July 22, 2005  ·  Cass Sunstein

There’s another form of information aggregation that we haven’t discussed: traditionalism. Conservatives who like traditions often build on the work of Edmund Burke, who emphasized that each of us has a small stock of wisdom, and that traditions embody the wisdom of the many. In this way, there’s a link between Burke on the one hand and Condorcet on the other — and a less direct link between Burke and Hayek. Here’s a passage from Burke’s essay on the French Revolution:

“The science of government being therefore so practical in itself, and intended for such practical purposes, a matter which requires experience, and even more experience than any person can gain in his whole life, however sagacious and observing he may be, it is with infinite caution than any man ought to venture upon pulling down an edifice which has answered in any tolerable degree, for ages the common purposes of society, or on building it up again, without having models and patterns of approved utility before his eyes. . . . We are afraid to put men to live and trade each on his own private stock of reason; because we suspect that this stock in each man is small, and that the individuals would do better to avail themselves of the general bank and capital of nations, and of ages. Many of our men of speculation, instead of exploding general prejudices, employ their sagacity to discover the latent wisdom which prevails in them.”

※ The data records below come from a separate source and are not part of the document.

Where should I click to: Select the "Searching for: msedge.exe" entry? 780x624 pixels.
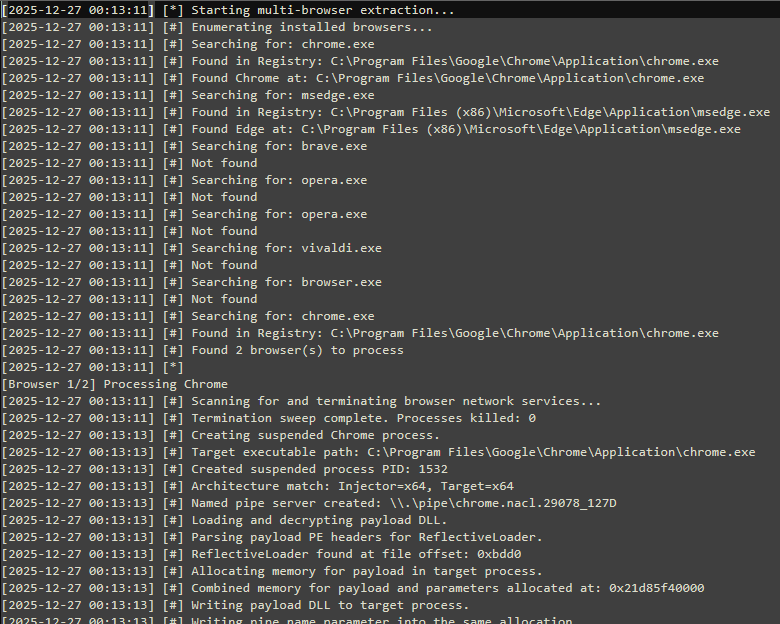tap(283, 95)
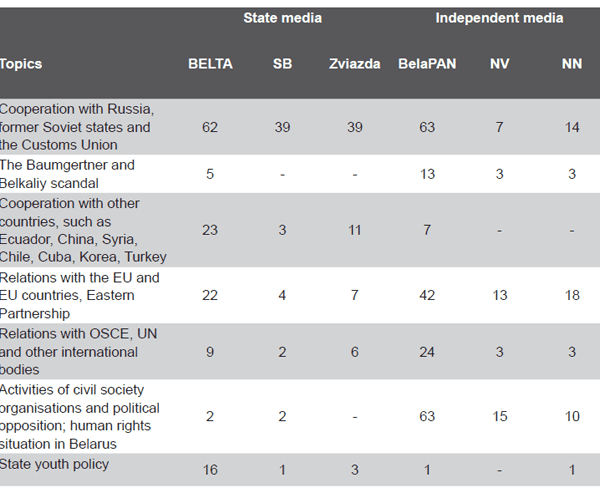Screen dimensions: 600x493
Task: Click the State media header
Action: (x=282, y=18)
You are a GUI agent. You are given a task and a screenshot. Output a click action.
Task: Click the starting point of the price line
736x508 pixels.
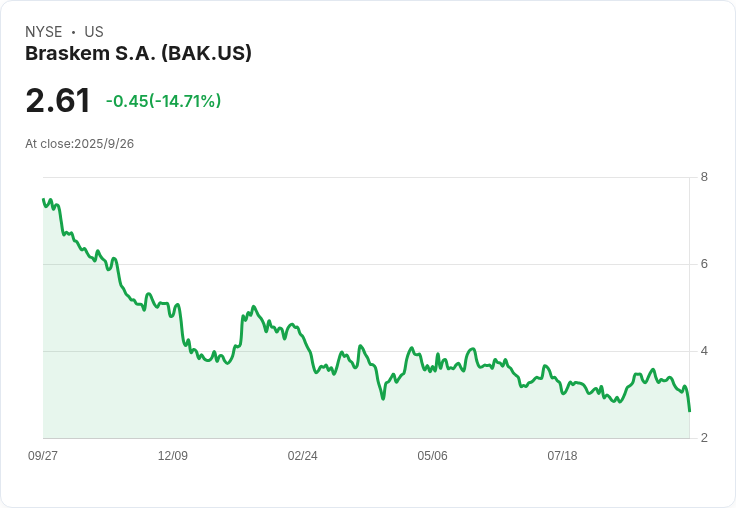point(43,199)
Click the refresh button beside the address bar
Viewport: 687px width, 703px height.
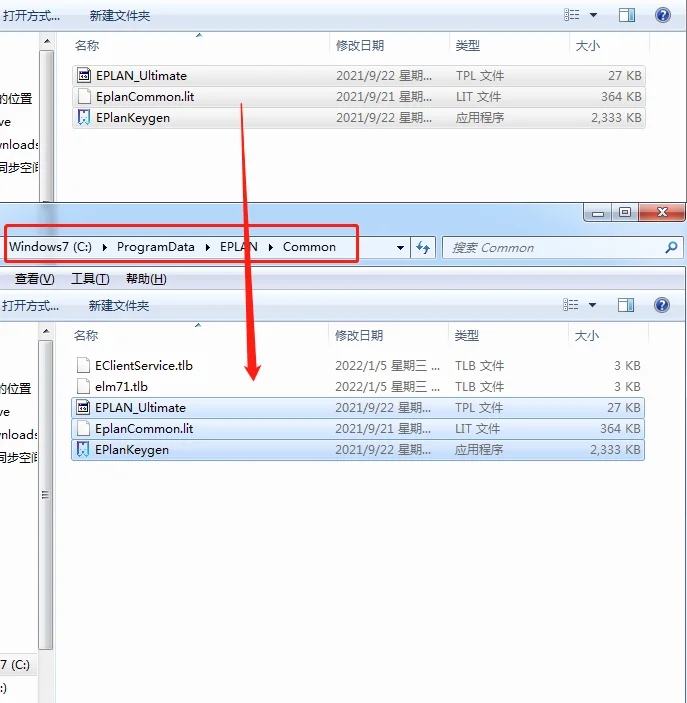[x=423, y=248]
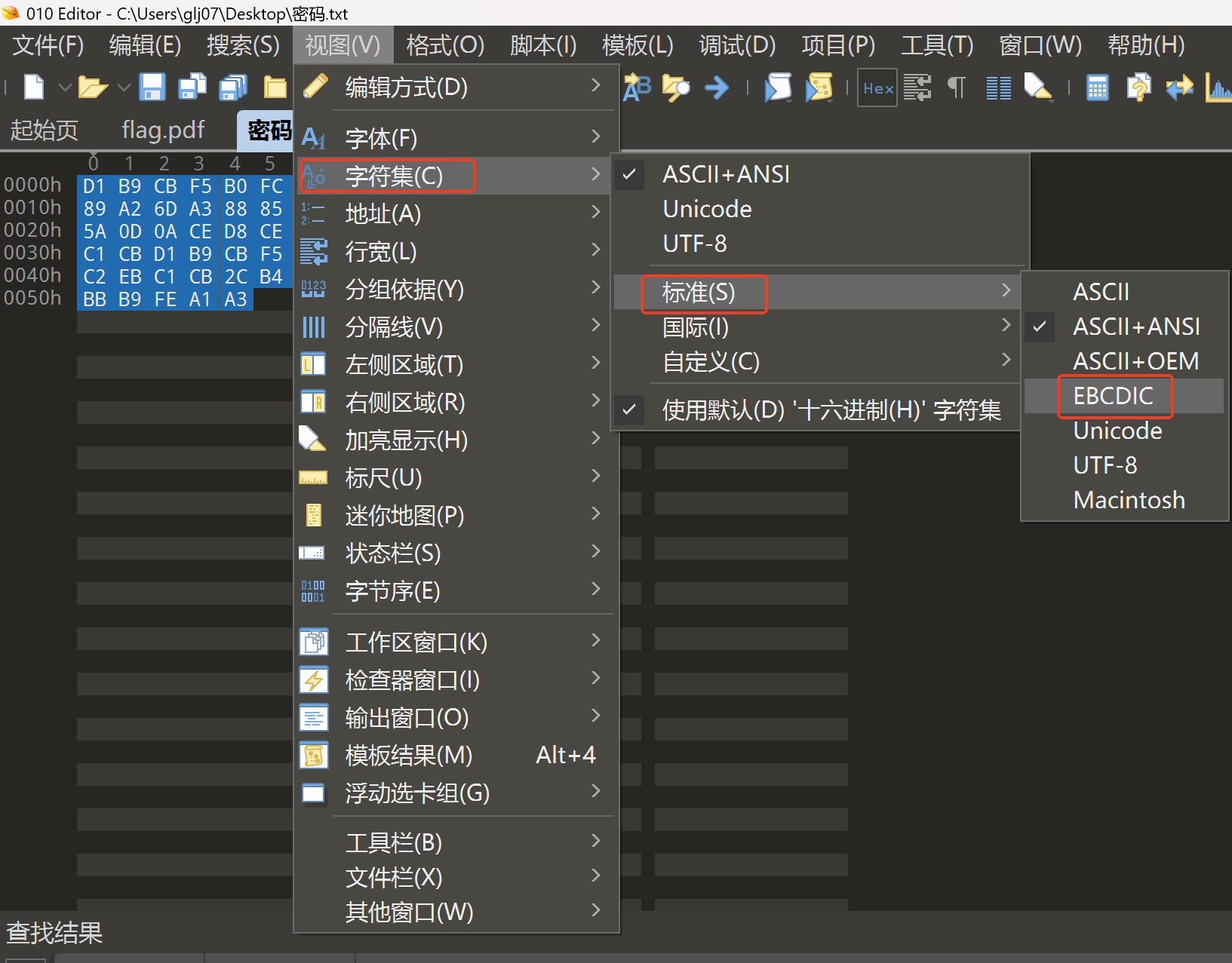This screenshot has width=1232, height=963.
Task: Click the Run Template icon
Action: tap(819, 88)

Burke’s claims have a lot of power; the problem is that some traditions may be a result of a cascade or group polarization (or worse).

In the meantime I’m wondering whether I’ll have the courage to say something about the Bob Dylan concert I recently attended.

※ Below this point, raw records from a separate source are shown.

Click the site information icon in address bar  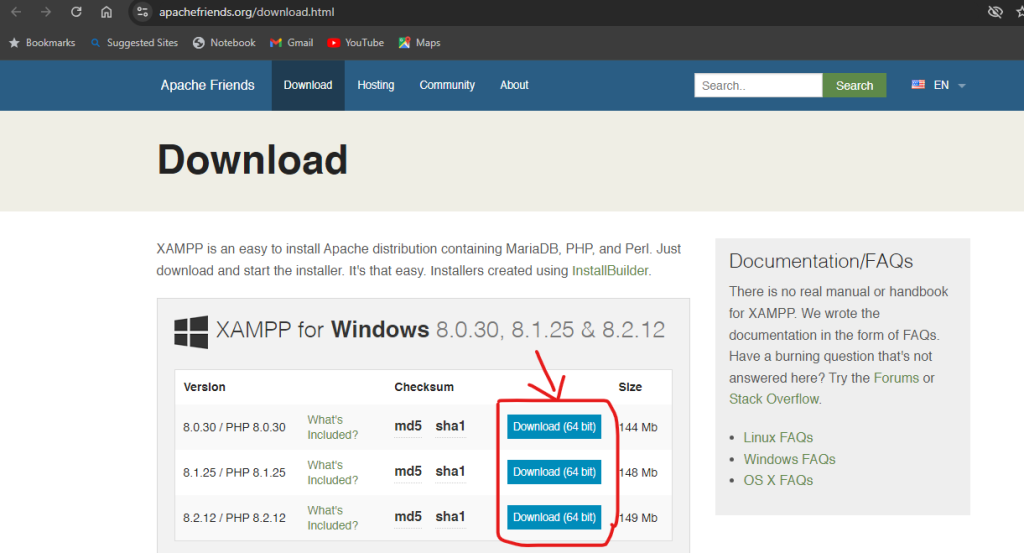coord(142,12)
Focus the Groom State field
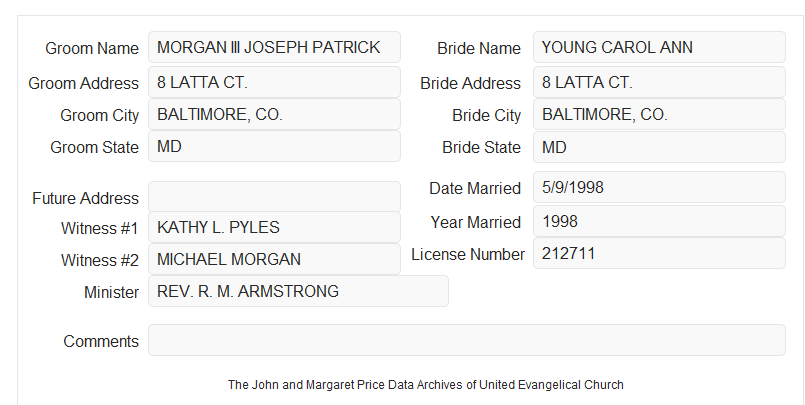Image resolution: width=805 pixels, height=405 pixels. [x=274, y=146]
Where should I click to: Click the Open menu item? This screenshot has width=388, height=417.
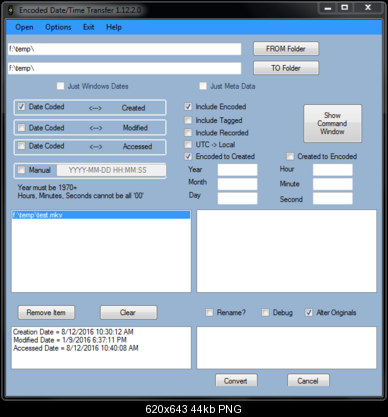[24, 27]
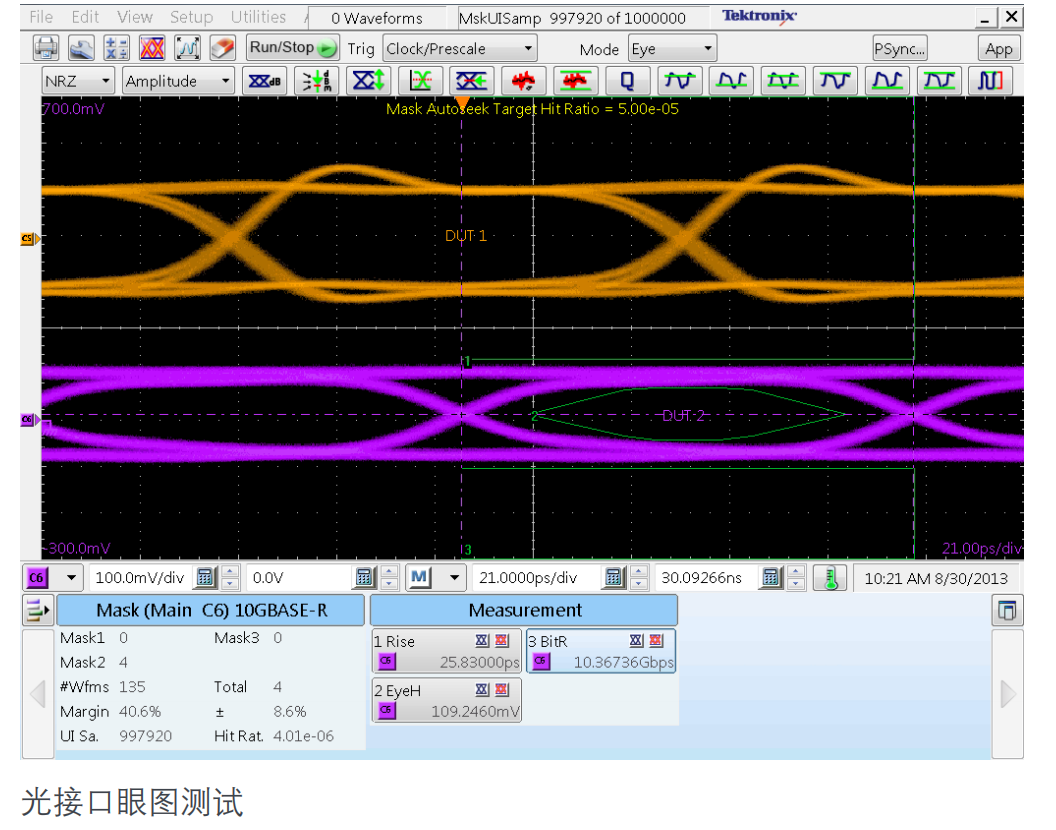Screen dimensions: 1056x830
Task: Open the Utilities menu
Action: tap(258, 17)
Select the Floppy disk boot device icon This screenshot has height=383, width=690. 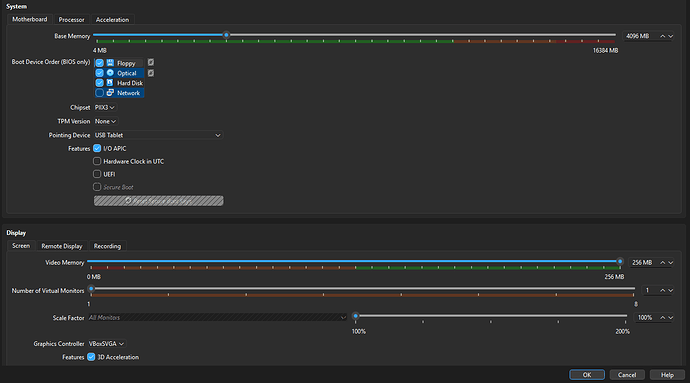[x=110, y=63]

July 22, 2005  ·  Cass Sunstein

First things first: A grateful thanks for the incredibly helpful comments on my ignorant queries about OSS. (More comments on those queries are more than welcome.) The comments prompt the following thought. For OSS, there’s a lot of dispersed knowledge and also creativity, and that’s a big reason for the success. Something similar is true of Wikipedia (though as some people have suggested, the aggregation process is less reliable there). With ordinary product markets, there’s also a lot of dispersed knowledge, both about product performance and about individual tastes. If a watch doesn’t keep time very well, the market will respond, at least in the aggregate. If most people like the looks of a new car, the market will respond too.

Here we have a clue about why prediction markets sometimes fail, as in the cases of the Rehnquist resignation and the Roberts nomination. There just isn’t a lot of dispersed information out there about what the Chief Justice is likely to do or about the President’s particular choice. It follows that we shouldn’t think (as many do) that prediction markets will be able to foresee terrorist attacks. Investors, taken as a whole, probably lack the information that would make for judgments that improve on the conventional wisdom. If this is right, then prediction markets are unlikely to do well in foreseeing a range of international events.

I have a feeling that this is just a rough cut at the question — and some of the comments to an earlier post might do better — but maybe we’re making some progress.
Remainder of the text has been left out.